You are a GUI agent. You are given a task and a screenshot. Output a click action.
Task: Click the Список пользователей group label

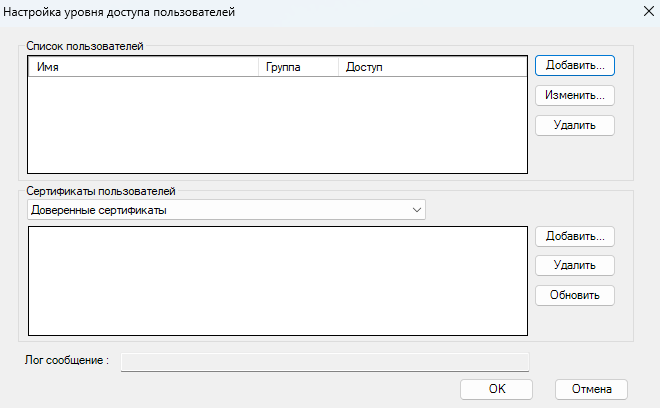tap(85, 46)
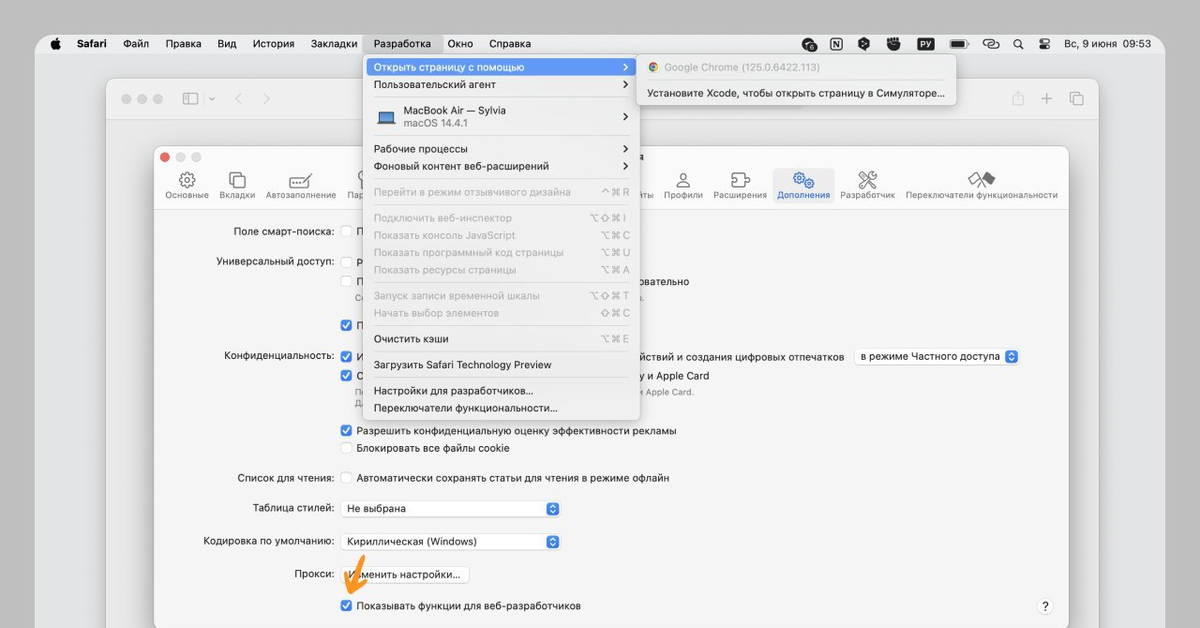Viewport: 1200px width, 628px height.
Task: Disable Показывать функции для веб-разработчиков checkbox
Action: pyautogui.click(x=347, y=606)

##############################

*EXERCISE DESCRIPTION*.
In the copy, include exactly the lines from the one containing "Task: Click the" through the last line of the records, and no pictures or other text.

*ANSWER TO THE EXERCISE*.
Task: Click the Список пользователей group label

tap(85, 46)
Viewport: 1200px width, 628px height.
Task: Disable Показывать функции для веб-разработчиков checkbox
Action: pyautogui.click(x=347, y=606)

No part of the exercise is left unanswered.